Work order ->
Repeat the lines beginning at the one with "Task: Expand the side drawer arrow handle" and running to the end of the material, keeping the first and last of them, exactly as they appear.

BEGIN Dataset

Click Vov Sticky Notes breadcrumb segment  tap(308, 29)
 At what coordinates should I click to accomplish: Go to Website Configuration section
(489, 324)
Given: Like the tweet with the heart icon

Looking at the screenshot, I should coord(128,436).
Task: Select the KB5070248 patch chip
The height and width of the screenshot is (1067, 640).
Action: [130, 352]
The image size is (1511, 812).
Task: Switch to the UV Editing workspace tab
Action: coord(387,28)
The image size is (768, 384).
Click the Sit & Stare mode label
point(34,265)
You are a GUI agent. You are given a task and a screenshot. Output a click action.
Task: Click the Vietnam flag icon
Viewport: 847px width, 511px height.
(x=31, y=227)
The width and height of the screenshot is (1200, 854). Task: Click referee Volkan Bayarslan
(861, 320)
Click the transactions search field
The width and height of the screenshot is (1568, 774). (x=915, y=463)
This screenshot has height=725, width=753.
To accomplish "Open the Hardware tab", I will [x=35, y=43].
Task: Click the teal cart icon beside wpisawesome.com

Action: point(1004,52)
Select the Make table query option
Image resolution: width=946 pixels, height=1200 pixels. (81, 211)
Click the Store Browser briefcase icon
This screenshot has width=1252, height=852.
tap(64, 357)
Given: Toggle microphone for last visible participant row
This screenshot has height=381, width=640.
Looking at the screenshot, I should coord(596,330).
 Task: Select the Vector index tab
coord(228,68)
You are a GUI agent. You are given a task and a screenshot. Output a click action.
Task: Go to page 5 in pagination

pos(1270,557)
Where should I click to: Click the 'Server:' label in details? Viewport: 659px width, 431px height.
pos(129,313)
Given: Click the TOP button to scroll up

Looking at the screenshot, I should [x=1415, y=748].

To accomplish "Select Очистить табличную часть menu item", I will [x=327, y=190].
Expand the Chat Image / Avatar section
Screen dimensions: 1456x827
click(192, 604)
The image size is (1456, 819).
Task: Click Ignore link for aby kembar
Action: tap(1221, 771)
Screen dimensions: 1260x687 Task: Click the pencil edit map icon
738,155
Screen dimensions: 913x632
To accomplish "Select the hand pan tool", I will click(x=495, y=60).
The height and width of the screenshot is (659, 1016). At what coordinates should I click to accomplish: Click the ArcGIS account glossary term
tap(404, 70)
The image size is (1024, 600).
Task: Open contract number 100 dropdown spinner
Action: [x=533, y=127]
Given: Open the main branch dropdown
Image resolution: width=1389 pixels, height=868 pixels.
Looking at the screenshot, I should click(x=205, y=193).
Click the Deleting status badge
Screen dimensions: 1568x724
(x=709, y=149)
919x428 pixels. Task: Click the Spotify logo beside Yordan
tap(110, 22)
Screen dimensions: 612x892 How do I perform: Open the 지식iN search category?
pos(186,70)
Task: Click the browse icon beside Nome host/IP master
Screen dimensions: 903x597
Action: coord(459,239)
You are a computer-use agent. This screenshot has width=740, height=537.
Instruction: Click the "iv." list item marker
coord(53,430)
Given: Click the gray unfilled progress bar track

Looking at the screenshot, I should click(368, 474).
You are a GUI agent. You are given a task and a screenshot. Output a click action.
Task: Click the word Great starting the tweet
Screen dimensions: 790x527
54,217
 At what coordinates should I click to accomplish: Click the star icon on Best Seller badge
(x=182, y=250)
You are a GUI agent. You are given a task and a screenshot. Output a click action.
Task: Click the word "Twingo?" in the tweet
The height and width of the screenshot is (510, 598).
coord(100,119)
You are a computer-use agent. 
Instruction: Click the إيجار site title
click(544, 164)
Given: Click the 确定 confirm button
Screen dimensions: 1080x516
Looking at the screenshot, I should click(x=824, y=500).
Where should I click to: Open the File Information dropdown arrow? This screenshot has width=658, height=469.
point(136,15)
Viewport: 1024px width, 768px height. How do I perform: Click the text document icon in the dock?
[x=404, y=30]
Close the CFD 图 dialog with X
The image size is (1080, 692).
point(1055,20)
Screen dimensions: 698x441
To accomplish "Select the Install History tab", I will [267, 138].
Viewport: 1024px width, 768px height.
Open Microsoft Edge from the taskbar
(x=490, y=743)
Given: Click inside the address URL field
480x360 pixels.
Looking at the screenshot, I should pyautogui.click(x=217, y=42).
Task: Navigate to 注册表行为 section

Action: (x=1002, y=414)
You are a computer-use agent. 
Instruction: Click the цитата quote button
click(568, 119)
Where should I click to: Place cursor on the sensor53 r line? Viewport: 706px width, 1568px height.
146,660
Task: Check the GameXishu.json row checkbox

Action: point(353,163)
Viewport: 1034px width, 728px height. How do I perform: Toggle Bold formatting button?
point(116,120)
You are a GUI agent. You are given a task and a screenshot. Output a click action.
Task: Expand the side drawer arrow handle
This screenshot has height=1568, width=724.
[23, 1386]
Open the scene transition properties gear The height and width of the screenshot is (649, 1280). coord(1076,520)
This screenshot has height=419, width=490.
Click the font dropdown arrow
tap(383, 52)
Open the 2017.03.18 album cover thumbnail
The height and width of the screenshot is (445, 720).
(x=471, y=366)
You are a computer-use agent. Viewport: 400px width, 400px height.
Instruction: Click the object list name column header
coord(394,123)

END Dataset

Written response ->
Task: Expand the side drawer arrow handle
This screenshot has height=1568, width=724.
[23, 1386]
Open the scene transition properties gear The height and width of the screenshot is (649, 1280). coord(1076,520)
This screenshot has height=419, width=490.
Click the font dropdown arrow
tap(383, 52)
Open the 2017.03.18 album cover thumbnail
The height and width of the screenshot is (445, 720).
(x=471, y=366)
You are a computer-use agent. Viewport: 400px width, 400px height.
Instruction: Click the object list name column header
coord(394,123)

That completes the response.